Note that I don't want to expand the original expression further and then take the derivative; I've seen it done that way, but I really want to figure out why this doesn't work, i.e. what rule I'm missing. Also, I know I could just use the chain rule and the fact that $$\frac{\mathrm{d}}{\mathrm{d}x} x^T x = 2x^T,$$ but I still want to figure out why the product rule doesn't work in the naive way I wanted to do it above.
edit: Hmm, is it because the derivative is a function that acts on a vector in this case? So that if we call that vector $\vec{z}$, we would get
$$f'(\beta) \vec{z} = -(X\vec{z})^T(\vec{y} -X\beta) - (\vec{y}^T -\beta^TX^T)(X \vec{z}) = $$ $$ = -\vec{z}^TX^T\vec{y}+\vec{z}^TX^TX\beta-\vec{y}^TX\vec{z} + \beta^TX^TX\vec{z}.$$
But then because these are scalar quantities, we have
$$-\vec{z}^TX^T\vec{y} = (-\vec{z}^TX^T\vec{y})^T = -\vec{y}^TX\vec{z} \text{, and}$$ $$ \vec{z}X^TX\beta = (\vec{z}^TX^TX\beta)^T = \beta^TX^TX\vec{z}.$$
So what I wrote above would be perfectly correct, it's just that I could simplify it further this way by taking into account what the derivative is and how it acts?
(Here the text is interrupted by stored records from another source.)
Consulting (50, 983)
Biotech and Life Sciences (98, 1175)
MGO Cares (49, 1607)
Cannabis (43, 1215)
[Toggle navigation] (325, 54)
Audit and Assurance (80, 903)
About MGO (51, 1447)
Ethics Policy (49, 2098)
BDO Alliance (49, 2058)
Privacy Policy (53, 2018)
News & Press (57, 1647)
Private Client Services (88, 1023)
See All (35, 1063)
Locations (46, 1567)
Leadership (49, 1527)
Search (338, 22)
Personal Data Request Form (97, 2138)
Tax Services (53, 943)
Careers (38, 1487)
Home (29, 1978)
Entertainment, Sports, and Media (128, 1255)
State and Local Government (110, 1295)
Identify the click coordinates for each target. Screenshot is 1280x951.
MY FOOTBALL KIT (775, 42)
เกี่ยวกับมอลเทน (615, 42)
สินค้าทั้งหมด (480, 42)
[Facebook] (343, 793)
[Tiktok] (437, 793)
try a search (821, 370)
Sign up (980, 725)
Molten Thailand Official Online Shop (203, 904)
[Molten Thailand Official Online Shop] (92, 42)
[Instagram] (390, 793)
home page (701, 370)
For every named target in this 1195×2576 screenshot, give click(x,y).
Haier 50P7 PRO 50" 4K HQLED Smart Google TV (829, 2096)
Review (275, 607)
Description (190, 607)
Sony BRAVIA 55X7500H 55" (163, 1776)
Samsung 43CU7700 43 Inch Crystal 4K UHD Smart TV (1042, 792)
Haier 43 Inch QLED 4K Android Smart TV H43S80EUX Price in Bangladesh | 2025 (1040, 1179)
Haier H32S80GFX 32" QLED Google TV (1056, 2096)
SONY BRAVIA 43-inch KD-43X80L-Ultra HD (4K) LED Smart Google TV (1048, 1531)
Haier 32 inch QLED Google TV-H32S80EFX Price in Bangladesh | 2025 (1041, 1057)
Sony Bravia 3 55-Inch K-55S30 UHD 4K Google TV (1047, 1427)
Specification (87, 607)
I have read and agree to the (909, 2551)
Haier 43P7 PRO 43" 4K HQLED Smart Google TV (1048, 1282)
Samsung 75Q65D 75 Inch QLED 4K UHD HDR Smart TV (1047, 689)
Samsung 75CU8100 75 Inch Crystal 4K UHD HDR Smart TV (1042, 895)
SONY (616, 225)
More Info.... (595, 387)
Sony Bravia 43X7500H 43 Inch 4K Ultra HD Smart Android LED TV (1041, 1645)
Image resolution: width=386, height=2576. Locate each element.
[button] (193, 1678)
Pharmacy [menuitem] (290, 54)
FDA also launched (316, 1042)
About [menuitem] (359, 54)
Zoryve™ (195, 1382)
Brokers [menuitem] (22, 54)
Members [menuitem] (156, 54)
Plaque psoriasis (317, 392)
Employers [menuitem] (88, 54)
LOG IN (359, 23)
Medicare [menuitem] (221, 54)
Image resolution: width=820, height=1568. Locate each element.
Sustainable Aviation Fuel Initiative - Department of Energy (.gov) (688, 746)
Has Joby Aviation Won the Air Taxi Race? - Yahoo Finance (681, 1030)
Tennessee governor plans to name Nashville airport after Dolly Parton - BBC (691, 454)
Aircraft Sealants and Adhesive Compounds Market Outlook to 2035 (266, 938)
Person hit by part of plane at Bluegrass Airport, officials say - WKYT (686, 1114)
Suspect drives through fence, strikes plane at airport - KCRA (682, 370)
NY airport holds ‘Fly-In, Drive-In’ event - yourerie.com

Consider a scalar function of two real vectors and calculate its differential. $$\eqalign{ f &= a^Tc \,\,= c^Ta \cr df &= a^Tdc + c^Tda \cr }$$ Now suppose you're told that $c$ is actually a function of $a$, i.e. $\,c=a.$
That's easy enough to handle. $$\eqalign{ df &= 2a^Tda\cr }$$ Now suppose you're told that $a$ itself is a function of $\beta$, i.e. $\,a=(X\beta-y)$
Again, this doesn't change things too much. $$\eqalign{ df &= 2a^TX\,d\beta \cr }$$ Now let's collect terms into a single vector $\,g=2X^Ta,\,$ substitute it into the expression, and isolate the gradient vector. $$\eqalign{ df &= g^Td\beta \cr \frac{\partial f}{\partial\beta} &= g = 2X^T(X\beta-y) \cr\cr }$$ The problem with your approach is that it assumes the existence of a rule $$ \frac{\partial(a^Tc)}{\partial\beta} = \Big(\frac{\partial a}{\partial\beta}\Big)^Tc + a^T\Big(\frac{\partial c}{\partial\beta}\Big) $$ which turns out to be false.
The correct rule is $$ \frac{\partial(a^Tc)}{\partial\beta} = \Big(\frac{\partial a}{\partial\beta}\Big)^Tc + \Big(\frac{\partial c}{\partial\beta}\Big)^Ta $$ or the transpose of this, depending on your preferred layout convention.